In terms of execution Jodie McNee (Galileo’s daughter) was excellent.  In the scene where she waited to hear if her father would recant, her frantic prayers had many of the audience fighting back tears.  Philip Whitchurch’s performance also stood out, his comic timing was superb as ever.  In one scene, Whitchurch compelled the audience to enjoy the surreal onslaught of a song that had the cast raucously stomping around the stage in bizarre makeup and costumes, bouncing on gym balls and wheeling hoola-hoops crying “who doesn’t want to be their own master”.   The real genius of this piece though, was the scintillating performance of Ian McDiarmid as Galileo.  At times he was full of dry wit, mischievous and petulant but as the play progressed and the church began to persecute Galileo, he showed a man whose spirit had been broken but not lost its rambunctious core.  I was deeply impressed by his surprising and charismatic performance, throughout the play he undulated with a turbulence of emotions that brought the character to life and enchanted the audience.  His acting actually over shadowed a few of the other performers who seemed a little over rehearsed in comparison.

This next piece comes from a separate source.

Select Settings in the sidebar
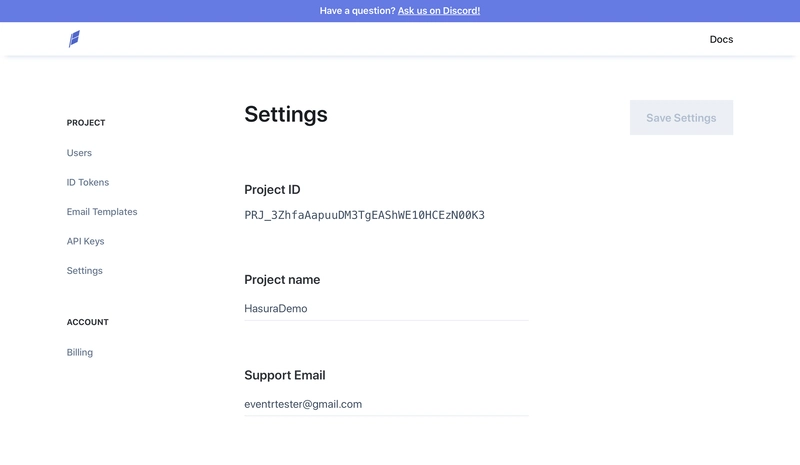The width and height of the screenshot is (800, 465). 85,271
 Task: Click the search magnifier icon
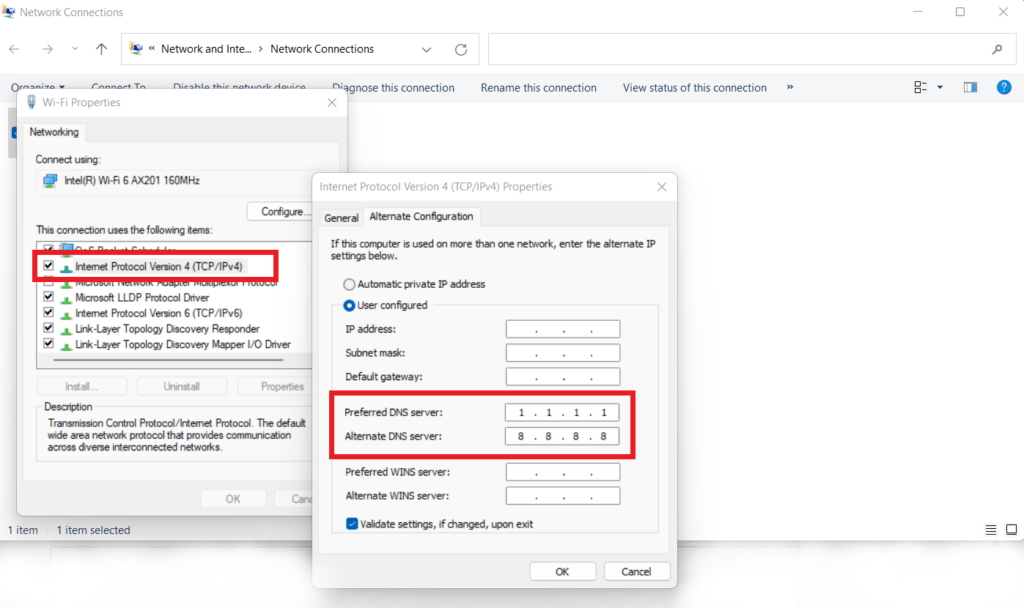click(997, 48)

However, overall this play really delivered.  The RSC have managed to create a Galileo that the audience can relate to, a thought provoking and touching interpretation that at times had the audience on the edge of their seat.  This, plus lashings of theatrics made for a deliciously entertaining show that should not be missed.  You can catch it in Stratford-Upon-Avon from now until the 30th March.